Zu viele Risiken - zu wenig Freiheiten

Auch Hartmut Rauen, stellvertretender VDMA-Hauptgeschäftsführer, hat noch einiges auszusetzen am vorliegenden Entwurf. "In der konkreten Ausgestaltung des Data Acts sehen wir immer noch zu viele Risiken für die datenbasierten Geschäftsmodelle der Unternehmen des Maschinen- und Anlagenbaus", so sein Fazit.

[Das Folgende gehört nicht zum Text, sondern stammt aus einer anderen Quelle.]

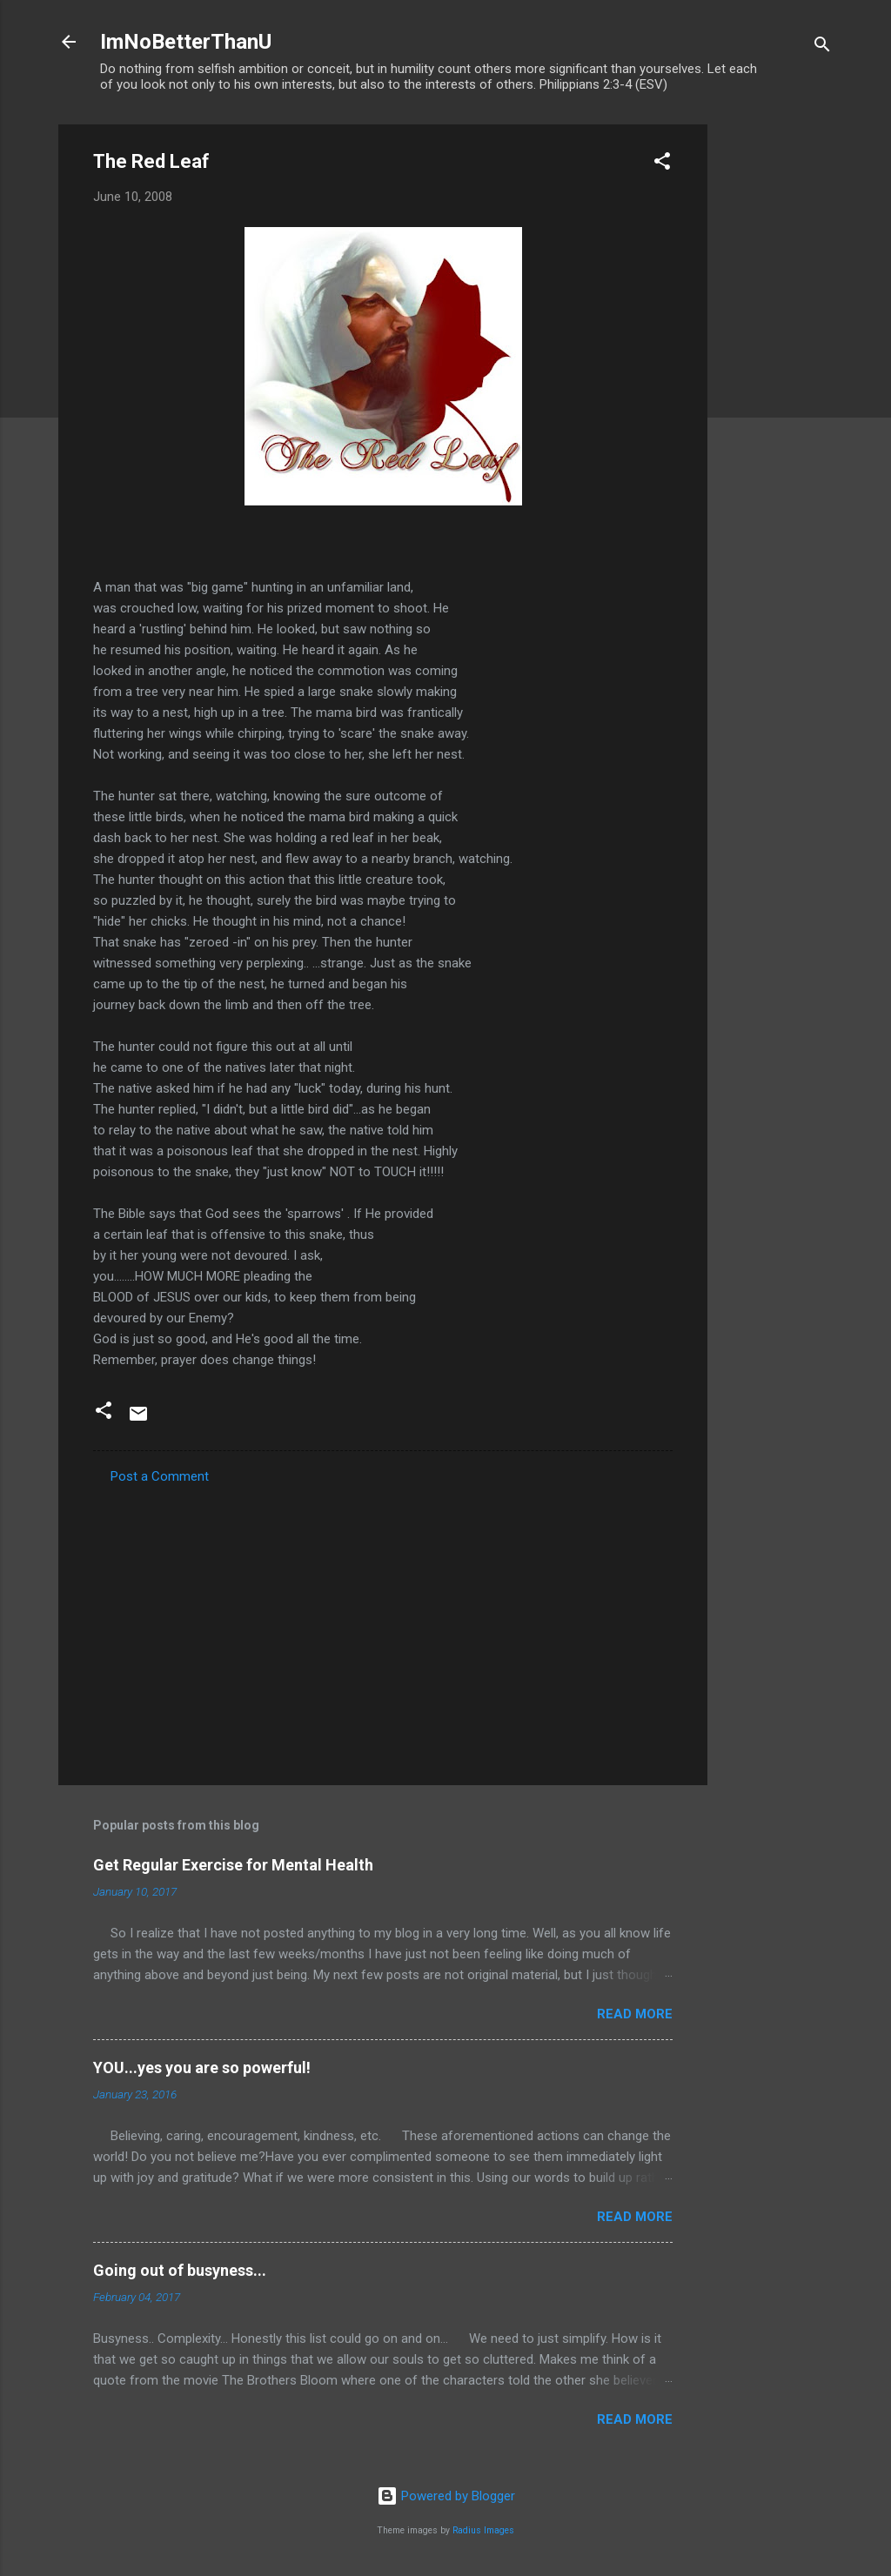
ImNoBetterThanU (185, 42)
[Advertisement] (777, 385)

Als zentralen Konstruktionsfehler kritisiert Rauen, dass Geschäftsbeziehungen zwischen Unternehmen und Verbrauchern (B2C) und zwischen Industrieunternehmen untereinander (B2B) nicht hinreichend differenziert behandelt würden. "Im B2B-Verhältnis stehen sich Unternehmen gegenüber, die die Bedingungen für beide Seiten optimieren können. Diese Gestaltungsfreiheit brauchen wir in der Industrie, um die vielen Situationen in unseren Wertschöpfungsketten abbilden und in Balance bringen zu können." Der Data Act schränke diese Freiheit ein und erschwere die passgenaue Gestaltung - in einzelnen Vertragsbeziehungen, aber auch in industriegetriebenen Dateninitiativen wie etwa Manufacturing-X.

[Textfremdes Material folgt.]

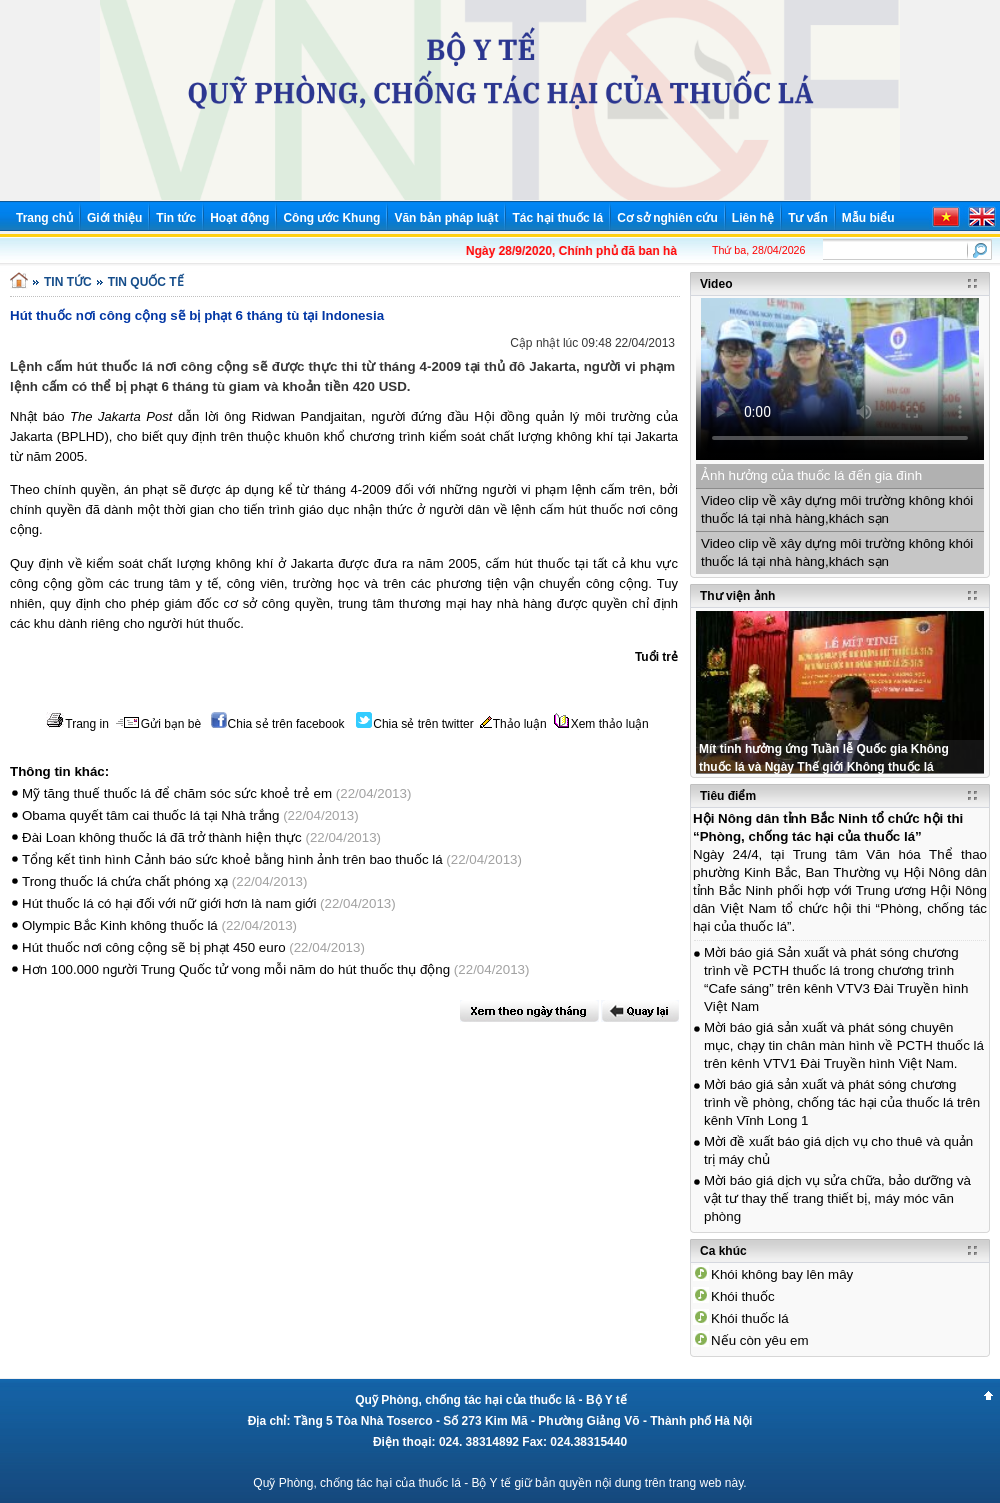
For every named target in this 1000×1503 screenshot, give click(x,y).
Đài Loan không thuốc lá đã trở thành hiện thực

Alle drei Verbandsvertreter fordern, dass der Data Act in den nun folgenden Trilog-Verhandlungen nachgebessert wird. Dabei handelt es sich um ein paritätisch zusammengesetztes Dreiertreffen der gesetzgebenden Institutionen der Europäischen Union: Europäische Kommission, Rat der Europäischen Union und Europäisches Parlament.